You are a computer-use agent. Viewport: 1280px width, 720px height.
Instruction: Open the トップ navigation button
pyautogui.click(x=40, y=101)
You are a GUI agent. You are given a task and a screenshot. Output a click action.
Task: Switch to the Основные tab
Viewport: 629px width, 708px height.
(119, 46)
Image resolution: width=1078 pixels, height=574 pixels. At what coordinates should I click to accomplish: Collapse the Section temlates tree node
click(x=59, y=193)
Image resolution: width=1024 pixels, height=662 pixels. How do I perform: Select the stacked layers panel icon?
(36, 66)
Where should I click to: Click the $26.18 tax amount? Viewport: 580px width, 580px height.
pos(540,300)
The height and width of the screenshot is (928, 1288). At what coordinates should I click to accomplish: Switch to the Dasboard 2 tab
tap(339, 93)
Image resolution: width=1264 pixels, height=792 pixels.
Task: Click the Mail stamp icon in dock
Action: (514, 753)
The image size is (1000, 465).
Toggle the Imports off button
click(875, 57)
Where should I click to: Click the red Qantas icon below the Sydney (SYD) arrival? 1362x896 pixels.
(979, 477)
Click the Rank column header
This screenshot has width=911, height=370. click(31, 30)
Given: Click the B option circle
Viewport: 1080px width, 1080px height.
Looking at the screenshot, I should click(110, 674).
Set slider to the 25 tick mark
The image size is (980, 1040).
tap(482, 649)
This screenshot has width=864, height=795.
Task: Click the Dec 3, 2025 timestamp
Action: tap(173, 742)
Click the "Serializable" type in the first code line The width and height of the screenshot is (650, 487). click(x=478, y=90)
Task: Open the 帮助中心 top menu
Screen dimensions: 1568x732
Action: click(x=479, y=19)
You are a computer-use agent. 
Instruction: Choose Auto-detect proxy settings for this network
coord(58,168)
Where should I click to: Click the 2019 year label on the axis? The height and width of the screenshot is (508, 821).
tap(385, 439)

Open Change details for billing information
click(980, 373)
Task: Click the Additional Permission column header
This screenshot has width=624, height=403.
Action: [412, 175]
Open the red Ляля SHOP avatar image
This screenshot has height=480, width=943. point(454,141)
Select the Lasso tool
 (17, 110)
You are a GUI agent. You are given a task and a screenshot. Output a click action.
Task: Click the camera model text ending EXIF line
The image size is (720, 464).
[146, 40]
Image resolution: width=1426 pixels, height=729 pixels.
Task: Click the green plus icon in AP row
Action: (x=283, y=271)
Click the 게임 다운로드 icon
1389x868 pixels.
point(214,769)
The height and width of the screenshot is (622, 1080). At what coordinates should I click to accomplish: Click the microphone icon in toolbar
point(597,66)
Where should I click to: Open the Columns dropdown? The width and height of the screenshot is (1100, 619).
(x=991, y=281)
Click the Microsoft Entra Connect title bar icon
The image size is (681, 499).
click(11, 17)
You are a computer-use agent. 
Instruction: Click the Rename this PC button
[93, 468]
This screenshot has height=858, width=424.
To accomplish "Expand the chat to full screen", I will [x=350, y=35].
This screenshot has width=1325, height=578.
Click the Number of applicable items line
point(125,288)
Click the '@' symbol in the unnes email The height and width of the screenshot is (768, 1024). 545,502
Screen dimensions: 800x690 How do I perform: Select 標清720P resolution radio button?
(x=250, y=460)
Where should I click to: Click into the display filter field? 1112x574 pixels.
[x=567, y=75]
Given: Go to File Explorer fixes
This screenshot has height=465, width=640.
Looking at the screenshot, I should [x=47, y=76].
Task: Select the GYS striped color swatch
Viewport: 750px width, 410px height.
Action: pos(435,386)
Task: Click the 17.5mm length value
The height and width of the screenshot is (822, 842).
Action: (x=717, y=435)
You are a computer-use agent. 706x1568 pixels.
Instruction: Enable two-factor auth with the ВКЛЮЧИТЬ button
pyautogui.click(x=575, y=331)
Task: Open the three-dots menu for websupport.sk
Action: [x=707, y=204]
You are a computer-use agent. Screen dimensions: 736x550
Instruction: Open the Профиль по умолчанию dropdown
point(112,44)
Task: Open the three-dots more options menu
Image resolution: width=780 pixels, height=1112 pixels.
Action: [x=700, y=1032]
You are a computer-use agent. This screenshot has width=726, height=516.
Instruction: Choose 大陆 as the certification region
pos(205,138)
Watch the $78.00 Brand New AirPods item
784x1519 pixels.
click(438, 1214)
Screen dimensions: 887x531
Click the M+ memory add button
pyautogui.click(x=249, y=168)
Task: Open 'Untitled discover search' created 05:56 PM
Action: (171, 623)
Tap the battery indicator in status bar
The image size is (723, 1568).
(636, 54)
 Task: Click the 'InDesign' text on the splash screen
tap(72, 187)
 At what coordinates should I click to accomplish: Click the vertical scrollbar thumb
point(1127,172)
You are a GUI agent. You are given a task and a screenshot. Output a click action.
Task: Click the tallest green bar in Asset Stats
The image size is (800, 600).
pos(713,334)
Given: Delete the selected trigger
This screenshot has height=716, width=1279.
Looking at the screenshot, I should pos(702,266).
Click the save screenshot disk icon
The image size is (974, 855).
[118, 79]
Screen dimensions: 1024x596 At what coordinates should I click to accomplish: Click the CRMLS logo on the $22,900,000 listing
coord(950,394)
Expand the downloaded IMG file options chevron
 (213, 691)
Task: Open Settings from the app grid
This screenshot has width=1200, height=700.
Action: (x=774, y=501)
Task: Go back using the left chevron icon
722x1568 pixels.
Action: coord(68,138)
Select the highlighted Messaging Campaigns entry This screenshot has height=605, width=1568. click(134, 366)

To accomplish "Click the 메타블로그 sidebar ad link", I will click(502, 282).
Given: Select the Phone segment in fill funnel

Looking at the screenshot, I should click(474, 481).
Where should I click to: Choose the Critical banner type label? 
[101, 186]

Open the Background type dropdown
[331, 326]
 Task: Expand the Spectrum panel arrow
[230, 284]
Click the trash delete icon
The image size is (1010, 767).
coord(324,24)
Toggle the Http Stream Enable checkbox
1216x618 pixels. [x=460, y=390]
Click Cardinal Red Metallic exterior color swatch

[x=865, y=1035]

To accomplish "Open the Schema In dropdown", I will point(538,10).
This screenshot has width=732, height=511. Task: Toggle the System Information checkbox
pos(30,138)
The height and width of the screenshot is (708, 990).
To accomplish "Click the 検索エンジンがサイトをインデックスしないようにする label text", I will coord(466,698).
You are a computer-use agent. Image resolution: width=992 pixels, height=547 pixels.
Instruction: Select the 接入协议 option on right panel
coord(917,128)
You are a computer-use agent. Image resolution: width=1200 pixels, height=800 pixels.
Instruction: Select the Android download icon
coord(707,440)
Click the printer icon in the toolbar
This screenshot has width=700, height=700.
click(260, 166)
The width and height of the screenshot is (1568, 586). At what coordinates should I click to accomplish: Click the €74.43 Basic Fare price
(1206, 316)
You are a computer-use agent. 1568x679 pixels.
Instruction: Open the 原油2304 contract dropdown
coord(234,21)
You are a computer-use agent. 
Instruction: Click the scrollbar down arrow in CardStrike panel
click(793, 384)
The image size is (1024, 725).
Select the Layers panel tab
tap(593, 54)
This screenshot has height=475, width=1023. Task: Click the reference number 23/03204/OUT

WHAT THE EXERCISE ASKS
Search the listing above for "will" and copy every line that holds it.

SOLUTION TO THIS EXERCISE
To accomplish "Expand the chat to full screen", I will [x=350, y=35].
To accomplish "Click the 메타블로그 sidebar ad link", I will click(502, 282).
To accomplish "Open the Schema In dropdown", I will point(538,10).
To accomplish "Click the 検索エンジンがサイトをインデックスしないようにする label text", I will coord(466,698).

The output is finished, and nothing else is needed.